Content starts

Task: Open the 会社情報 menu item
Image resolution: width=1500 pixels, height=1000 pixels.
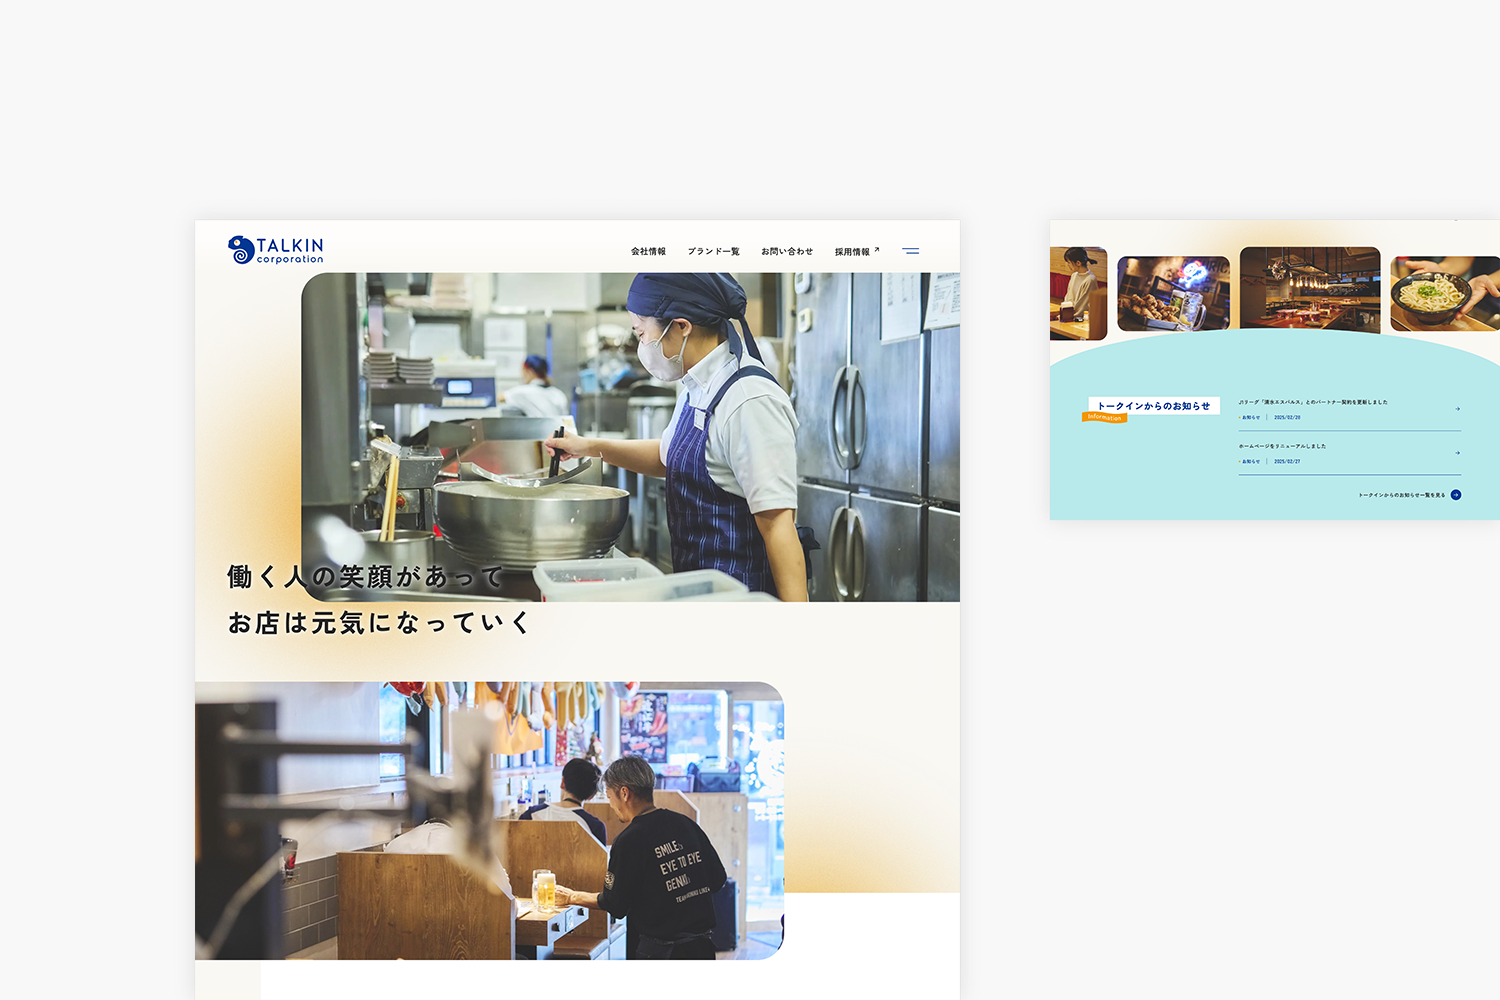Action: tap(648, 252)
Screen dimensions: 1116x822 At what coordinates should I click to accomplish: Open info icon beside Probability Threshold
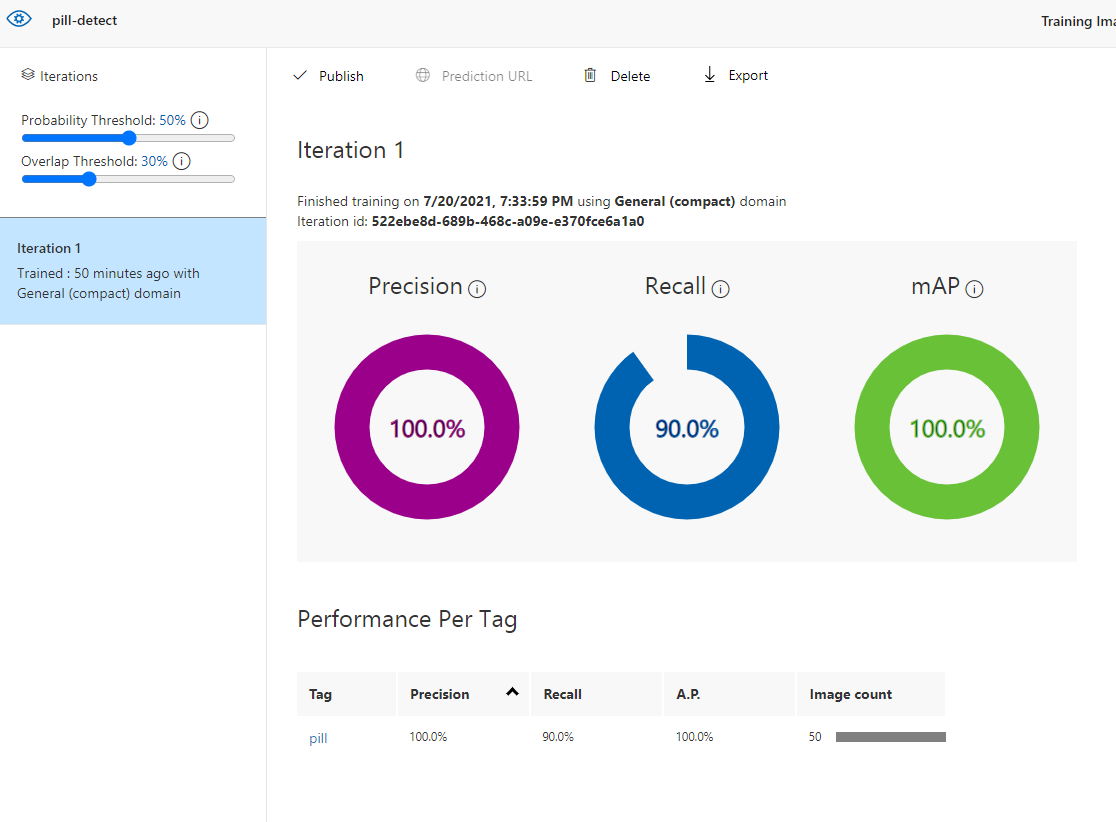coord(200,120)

Content ends

Directions for this task. Would you set down each line of the data exactly, with no images included?

Task response.
Task: Open the 会社情報 menu item
Image resolution: width=1500 pixels, height=1000 pixels.
Action: tap(648, 252)
Screen dimensions: 1116x822 At what coordinates should I click to accomplish: Open info icon beside Probability Threshold
coord(200,120)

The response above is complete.